Se reproduzo aqui este tipo de ofensa e mau gosto é apenas porque me parece que muitos homens não entendem a diferença entre elogio e agressão, entre iniciar uma conversa e fazer uma ameaça. Há muito que tento perceber o que se passa nessas cabeças. E não estou sozinho nessa busca. Num dos seus espetáculos de comédia, Jerry Seinfeld questionava a lógica daqueles que buzinam no trânsito quando veem uma mulher no passeio. Estão à espera de que ela corra atrás do carro e, num semáforo vermelho, aproveite para dizer "Sim, quero ir beber um copo contigo"?

Uma coisa parece clara: não é por uma questão de eficácia que ainda há homens a dizer "Ó flor, deixa-mo pôr" ou "Ó Inês, vais com os três?". Seria de esperar que, ao fim de várias tentativas, percebessem que as promessas sexuais explícitas não costumam funcionar. O que me leva a concluir que não querem realmente seduzir ou conversar, mas impor um tipo de poder que só pode ter origem na ignorância, no descaso pelo outro e num perigoso sentimento de superioridade.

Para que o sexo masculino pudesse entender o que é estar submetido ao acosso constante, talvez só renovando um mito clássico, mas em vez de transformar Tirésias em mulher, para que pudesse responder perante os deuses sobre qual dos géneros tinha mais prazer sexual, colocaríamos a versão feminina de Tirésias no banco de trás de um táxi com um motorista bêbedo, ou a viajar na mesma carruagem de metro com um masturbador de meia-idade, ou a receber fotos de pénis não solicitadas no telemóvel, ou a ser seguida até casa.
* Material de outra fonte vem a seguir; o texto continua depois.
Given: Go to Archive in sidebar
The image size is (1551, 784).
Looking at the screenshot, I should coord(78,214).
Os homens não têm de pensar sobre o tamanho da saia ou do decote antes de saírem à rua, não têm grandes problemas em ir a pé para casa às quatro da manhã, não são submetidos ao assédio ou ao sexo como forma de intimidação. Já as mulheres lidam com isso diariamente. Em todo o globo, os homens competem com as tromboses e os ataques cardíacos como causa de morte mais frequente entre as mulheres. Os homens são o principal predador das mulheres. No Brasil, onde se fez uma campanha que apelava às mulheres para publicarem nas redes sociais o relato da primeira vez que foram abordadas na rua, era espantoso ver como, em muitos casos, as vítimas eram apenas crianças. Em 2014 foram violadas 47 mil mulheres no Brasil, embora o Fórum Brasileiro de Segurança Pública avance que, tendo em conta os casos não reportados oficialmente, o número possa ultrapassar as 400 mil. Um piropo ordinário pode não levar à violação - embora conduza muitas vezes ao apalpão -, mas perpetua e celebra um estado mental de violência, de insegurança física e subjugação da mulher.
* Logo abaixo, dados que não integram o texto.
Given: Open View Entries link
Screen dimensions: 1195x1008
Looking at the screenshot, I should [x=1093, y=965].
Podemos encontrar comportamentos masculinos lamentáveis em todas as latitudes, mas é um facto que uma mulher sueca corre menos risco do que uma mulher brasileira ou portuguesa. Nas culturas em que a masculinidade ainda é interpretada com um sentimento de posse e de poder, há uma maior complacência com os abusos, como se o piropo ofensivo ou o apalpão no autocarro fossem uma espécie de tradição máscula e de pleno direito, como ir à caça, às corridas de touros, conduzir bêbedo ou achar que qualquer progresso na convivência humana é uma cedência ao politicamente correto.

O entendimento da palavra piropo como apenas algo engraçado, que faz parte do folclore masculino, tão inalienável como o futebol ou a palmada nas costas, mostra que existe um fosso entre a realidade diária das mulheres e a forma como alguns homens se veem a si mesmos e ao sexo feminino. Será que, em tantos anos de evolução, o melhor que conseguimos até agora foi "Lindas pernas, a que horas abrem?". Mesmo os piropos mais inocentes são uma forma primária de sedução - tão fundamentais para a comunicação humana como os emojis.

A esta altura do campeonato da civilização humana seria de esperar que uma mulher não tivesse de baixar a cabeça e aceitar a humilhação, tal como não seria de esperar que ainda haja quem lamente a penalização destes comportamentos boçais que infligem danos. Há em tudo isto um enorme contrassenso porque, apesar da ilusão de masculinidade, estes homens são uns cobardes. Um homem a sério conhece o sentido da palavra "consentimento". Um homem a sério sabe que não quer dizer não.